**LISTING:**
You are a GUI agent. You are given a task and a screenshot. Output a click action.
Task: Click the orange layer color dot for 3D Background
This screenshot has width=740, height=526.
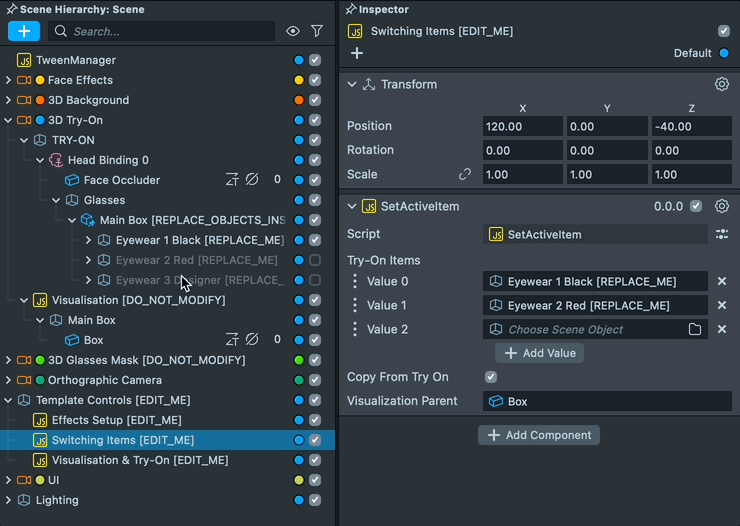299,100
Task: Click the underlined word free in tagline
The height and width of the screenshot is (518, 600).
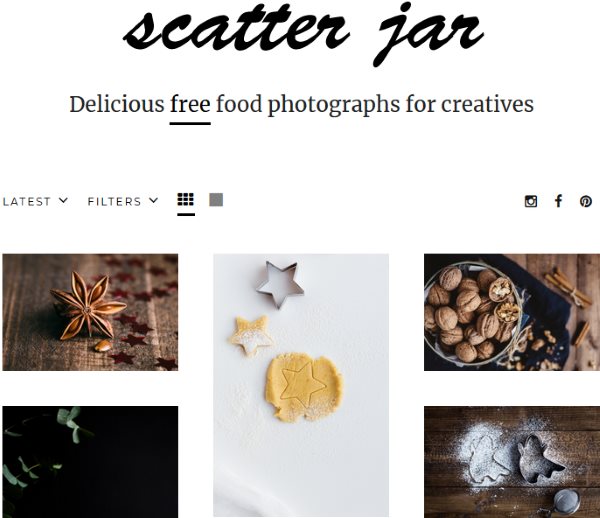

**WHAT THE TASK ASKS:** Reproduce all of the data above with every occurrence of "screenshot" switched to "image" and everything else left unchanged. Omit the pictures from your answer.

**SOLUTION:**
You are a GUI agent. You are given a task and a image. Output a click action.
Task: Click the orange layer color dot for 3D Background
This image has width=740, height=526.
299,100
Task: Click the underlined word free in tagline
The height and width of the image is (518, 600).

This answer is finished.